In the late nineteenth and early twentieth centuries, Charles Darwin’s then-revolutionary theory of evolution was also applied to the social sciences: so-called social Darwinism. Although this has since fallen from fashion, at one time common anthropological wisdom was firmly convinced that human civilizations preceded orderly through Darwinian stages, with magical thought as the first, earliest stage. Some cultures advanced while others stopped, arrested at that early stage. Magical perspective, the witches’ viewpoint, equaled primitive thought, with “ primitive ” implying something very negative, the antithesis of “ civilization .”

Because contemporary magical thinkers were also perceived as primitive, backwards, and foolish, even when Western and well-educated, there was no thought of consulting with them when excavating sites or examining magical images. (This is changing; archeologists at Çatal Hüyük now engage in discussion with modern goddess devotees.) Instead attempts were made to define magical thinking from an outsider’s point of view, an outsider who was proud of his distance from that perspective.

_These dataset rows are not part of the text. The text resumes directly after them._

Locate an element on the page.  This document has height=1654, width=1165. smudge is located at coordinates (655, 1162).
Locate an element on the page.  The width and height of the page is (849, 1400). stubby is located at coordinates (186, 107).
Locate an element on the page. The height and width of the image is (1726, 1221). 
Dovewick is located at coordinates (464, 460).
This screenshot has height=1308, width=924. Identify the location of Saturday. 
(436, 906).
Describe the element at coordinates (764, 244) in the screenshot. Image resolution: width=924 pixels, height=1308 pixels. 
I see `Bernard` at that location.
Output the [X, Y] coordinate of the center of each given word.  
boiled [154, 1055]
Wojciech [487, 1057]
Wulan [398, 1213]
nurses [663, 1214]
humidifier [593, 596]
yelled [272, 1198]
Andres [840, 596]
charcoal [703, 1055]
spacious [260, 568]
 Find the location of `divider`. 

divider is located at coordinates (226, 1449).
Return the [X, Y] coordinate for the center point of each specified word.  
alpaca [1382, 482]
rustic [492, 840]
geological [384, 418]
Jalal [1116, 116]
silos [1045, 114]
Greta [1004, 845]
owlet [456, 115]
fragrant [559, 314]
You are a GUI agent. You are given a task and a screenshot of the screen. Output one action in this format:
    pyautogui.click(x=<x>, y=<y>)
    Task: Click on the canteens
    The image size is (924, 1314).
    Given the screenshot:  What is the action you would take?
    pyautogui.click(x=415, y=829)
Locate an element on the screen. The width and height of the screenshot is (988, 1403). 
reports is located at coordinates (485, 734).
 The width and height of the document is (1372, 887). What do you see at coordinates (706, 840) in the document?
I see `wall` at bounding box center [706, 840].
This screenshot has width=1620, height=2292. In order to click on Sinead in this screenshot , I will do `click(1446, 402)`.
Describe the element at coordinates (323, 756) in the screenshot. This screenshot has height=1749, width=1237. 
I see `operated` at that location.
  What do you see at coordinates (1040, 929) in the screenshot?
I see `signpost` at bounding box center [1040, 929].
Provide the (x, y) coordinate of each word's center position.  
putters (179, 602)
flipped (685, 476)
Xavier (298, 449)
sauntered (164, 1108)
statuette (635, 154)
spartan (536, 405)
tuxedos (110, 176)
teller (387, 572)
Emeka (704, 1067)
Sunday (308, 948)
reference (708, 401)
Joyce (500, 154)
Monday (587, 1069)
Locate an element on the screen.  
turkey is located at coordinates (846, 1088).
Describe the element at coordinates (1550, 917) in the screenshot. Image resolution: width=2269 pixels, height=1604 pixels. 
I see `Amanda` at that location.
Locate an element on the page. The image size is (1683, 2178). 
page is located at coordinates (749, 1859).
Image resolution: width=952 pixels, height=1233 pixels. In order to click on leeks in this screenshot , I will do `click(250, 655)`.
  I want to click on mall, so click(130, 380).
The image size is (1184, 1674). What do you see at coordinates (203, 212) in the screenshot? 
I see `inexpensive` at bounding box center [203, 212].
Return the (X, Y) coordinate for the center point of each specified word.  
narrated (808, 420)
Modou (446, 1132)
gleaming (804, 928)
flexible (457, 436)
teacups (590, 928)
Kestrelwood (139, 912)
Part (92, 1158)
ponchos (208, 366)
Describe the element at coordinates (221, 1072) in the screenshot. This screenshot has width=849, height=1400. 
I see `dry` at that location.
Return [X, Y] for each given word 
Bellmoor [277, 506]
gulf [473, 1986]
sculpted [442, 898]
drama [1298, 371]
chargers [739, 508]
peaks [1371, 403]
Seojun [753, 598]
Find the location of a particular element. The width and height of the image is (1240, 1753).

The word “animism” was coined by the English anthropologist Sir Edward Tylor (2 October 1832–2 January 1917), generally acknowledged as the “father of anthropology.” Tylor gave this name to what was perceived as the earliest phase of magical and religious thinking, deriving it from the Greek “ anima ” meaning “soul.” According to Tylor, prehistoric humans believed that every person, creature, and object— everything !—had a soul, was animated , and hence the name animism . That Sir Tylor did not identify or particularly empathize with the human subjects of his research is apparent by the words he chose to describe them: “ savages ” and “ rude races .” (No need to pick on Tylor, this was fairly standard language for anthropologists and social scientists of his time and later.)

Animism was perceived as a backward, primitive, uncivilized, unenlightened belief: the lowest rung on the ladder to civilization. That said, if one can cut through the thicket of value judgments, Tylor came very close to defining what might be understood as magical perception: the vision of the world that makes shamanism, witchcraft, and magical practices possible and desirable.

It is an ecstatic vision. In this vision, everything is alive, continually interacts and can potentially communicate, if it so chooses, if it can be so compelled and, most crucially, if you can understand. There is no such thing as an inanimate object. Because you cannot hear or understand them doesn’t mean that rocks, wind, trees, and objects are not communicating or cannot communicate. The shaman can hear, the shaman can understand and, maybe most importantly, the shaman can hold up her end in a dialogue.